Surprisingly, the Library of Congress was among the first in government to embrace the power of the internet. Pushed on the Library by Newt Gingrich and thrown together with a quick and dirty build, THOMAS.gov (the predecessor to Congress.gov) debuted in January of 1995. Despite the fast execution and concern over who could even access this site when comparatively few people had internet access, THOMAS.gov handled almost a million queries within the first 38 days of operation.

So what happened? Government investigations as far back as 2002 have highlighted the mismanagement of contractors, budget, overall management and IT services. Many government watchdogs and library scholars also point to the former Librarian, Dr. James Billington. Serving 28 years in the position, Billington had a reputation for both being a difficult manager and an infamous luddite, even reportedly requesting at times that staff fax him at home and refusing to use email.
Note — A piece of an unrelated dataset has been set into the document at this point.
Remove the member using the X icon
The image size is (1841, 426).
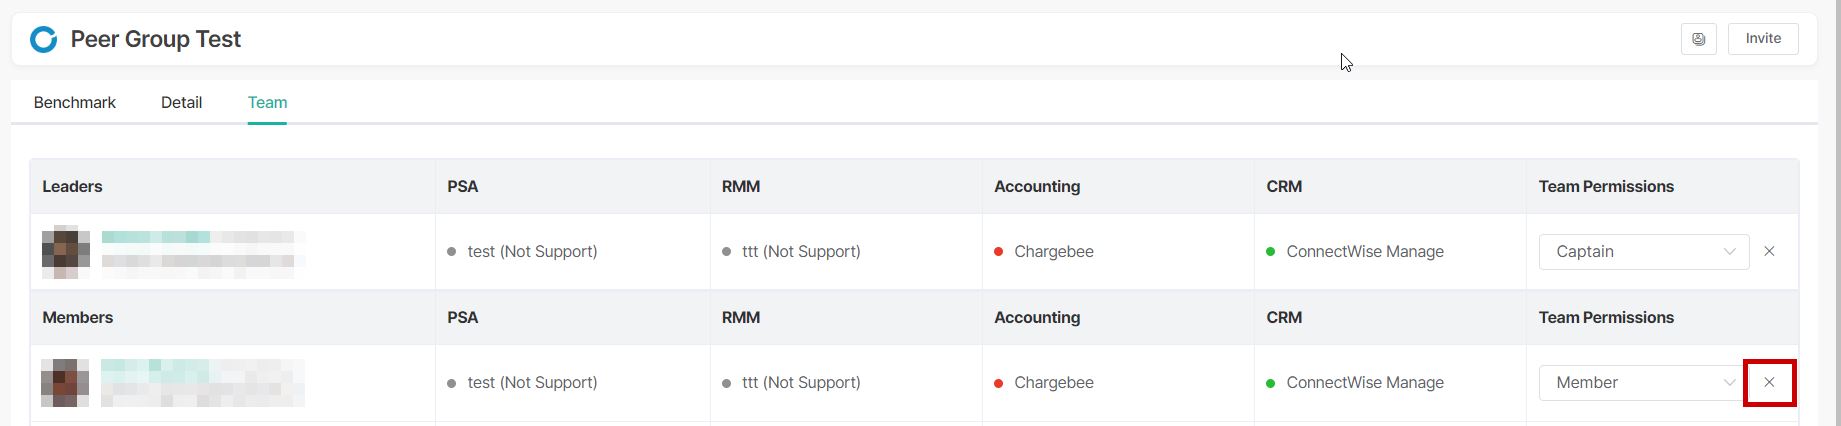(x=1769, y=383)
Appointed by Ronald Reagan in 1987, Billington has had some positive moments in his legacy. His review of the DMCA in 2010 (which the Library holds jurisdiction over and is tasked with reviewing every three years) massively changed the future of copyright. Around Washington, Billington gained a reputation as a dynamic private fundraiser, using these funds to supplement Library budgets for collections and programming. However, much like his overall management, Billington's fundraising style has also come under fire, both over the exclusivity and possible use of donated funds for donors-only swank dinners and performances.

The Library does have a chief information officer, but in recent years, it struggled to fill the position, cycling through five temporary CIOs before being forced to find a permanent CIO by recommendations in a scathing 2015 Government Accountability Office report on the Library's IT systems.

In this report, the GAO again confirmed what scholars, lawmakers and their staff have been struggling with for years: the Library of Congress is simply not equipped to join the 21 st century. The GAO estimates that the LOC spends roughly $120 million dollars on IT functions, but the library's accounting records leave much to be desired, particularly when recording acquisitions of new IT assets.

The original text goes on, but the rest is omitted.